Study Shows Link between Microplastics and Inflammatory Bowel Disease

A recent study published in the Environmental Science & Technology journal has shown a link between high levels of stool microplastics and inflammatory bowel disease. Nevertheless, the findings do not suggest that microplastics lead to the condition.

In general, inflammatory bowel disease is an umbrella term that refers to a group of diseases occurring when the gastrointestinal tract is inflamed. Ulcerative colitis and Crohn’s disease are the two most common forms.

Typical symptoms of these conditions include fatigue, abdominal pain, weight loss, rectal bleeding, and diarrhea.

It is still unclear what causes inflammatory bowel disease. However, scientists believe that it occurs when people have certain genetic factors that make them become a few triggers.

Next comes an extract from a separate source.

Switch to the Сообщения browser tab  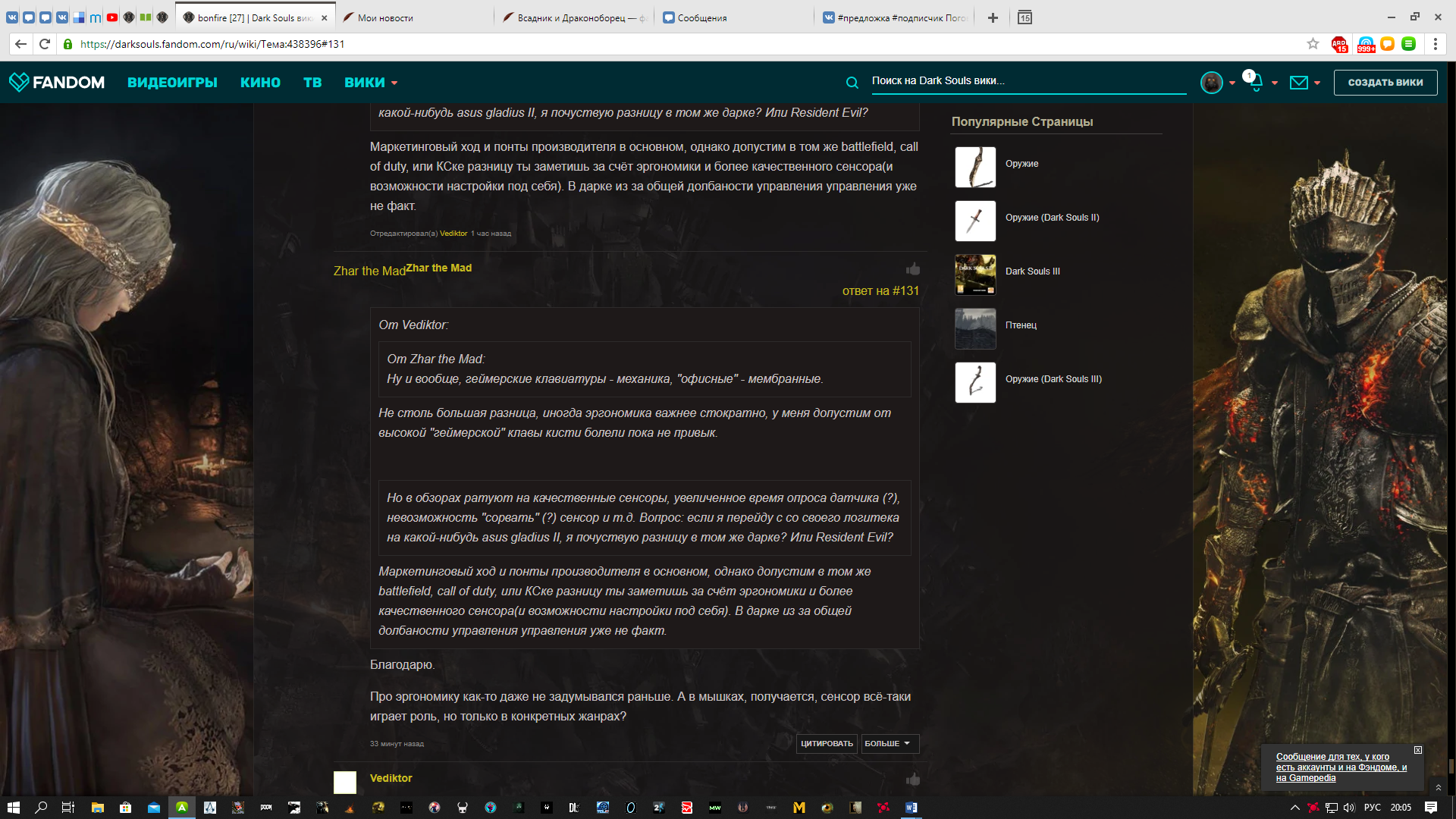tap(701, 17)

In this new study, the authors examined the effects of microplastics on the condition by looking at the fecal samples of 102 participants. Among them, 50 individuals are healthy and 52 individuals have inflammatory bowel disease.

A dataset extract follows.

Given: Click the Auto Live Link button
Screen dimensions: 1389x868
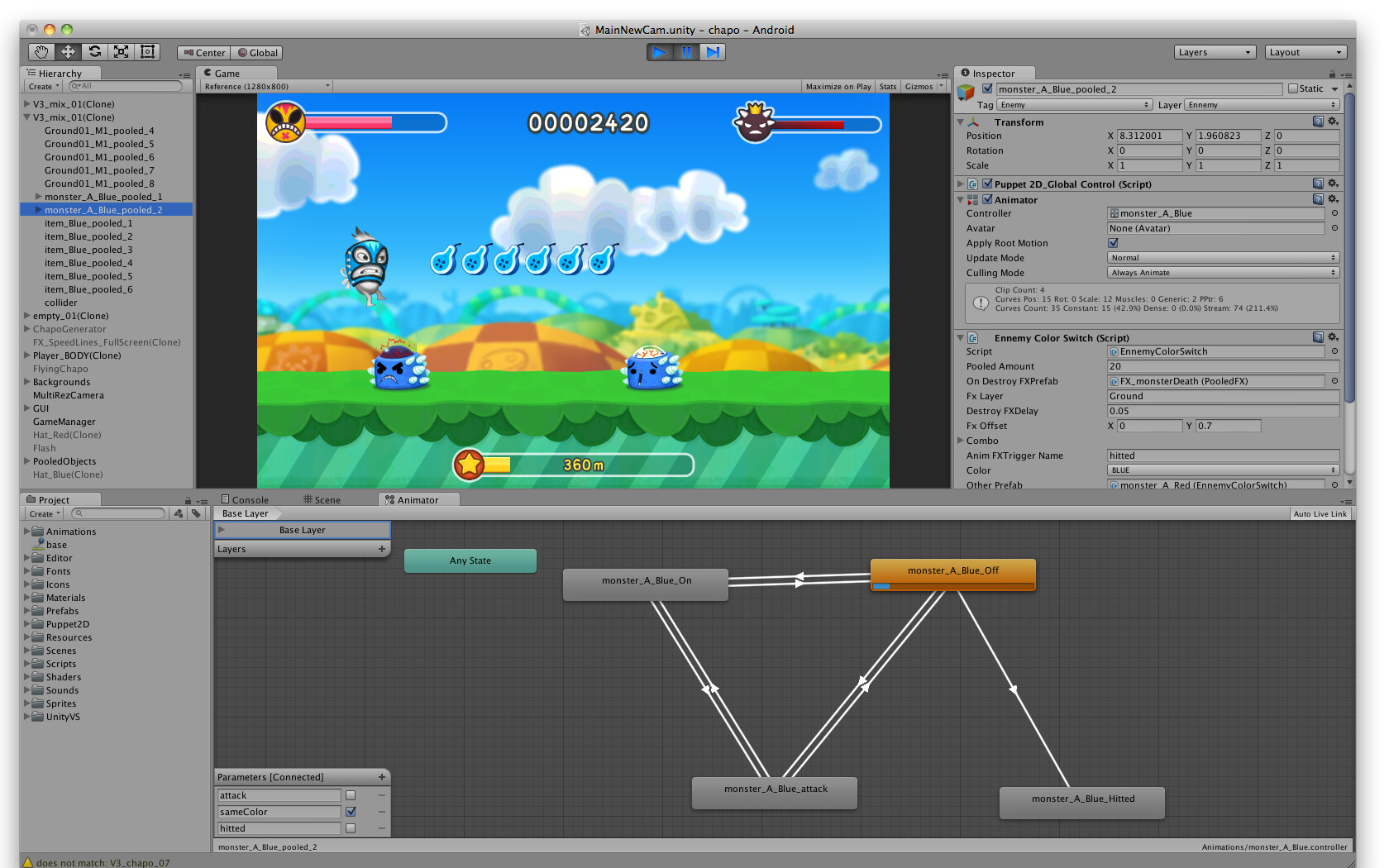Looking at the screenshot, I should tap(1320, 513).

All participants had to complete a questionnaire about the beverages and foods that they consume, their socio-demographic features, the status of inflammatory bowel disease, as well as their living and working conditions in the previous year.

The objective of the analysis is to determine the forms and quantity of microplastics in the fecal samples.

The results suggested that people with inflammatory bowel disease had noticeably more plastic in their fecal samples than those who are healthy.

In addition, they found that the severity of Crohn’s disease and ulcerative colitis is linked to the amounts of microplastics.

It is worth noting that individuals with more plastics in fecal samples were more likely to consume more takeaway food, use more bottled water, and be exposed to dust in working or living conditions.

This is the first study to show a considerable difference in the amounts of microplastics in fecal samples between healthy and inflammatory bowel disease patients.

Nevertheless, the scientists did not come to the conclusion that microplastics lead to inflammatory bowel disease.

Inflammatory bowel disease is a very complicated condition with unclear etiology. Therefore, the authors think it would be safer to conclude that microplastics are more likely to stay in the bodies of individuals with this disease.

The study also had several drawbacks. Firstly, it is a small-scale project with only 102 participants.  Also, the amounts of microplastics in fecal samples in this research do not have direct links to the amounts of microplastics in the human body or gastrointestinal tract.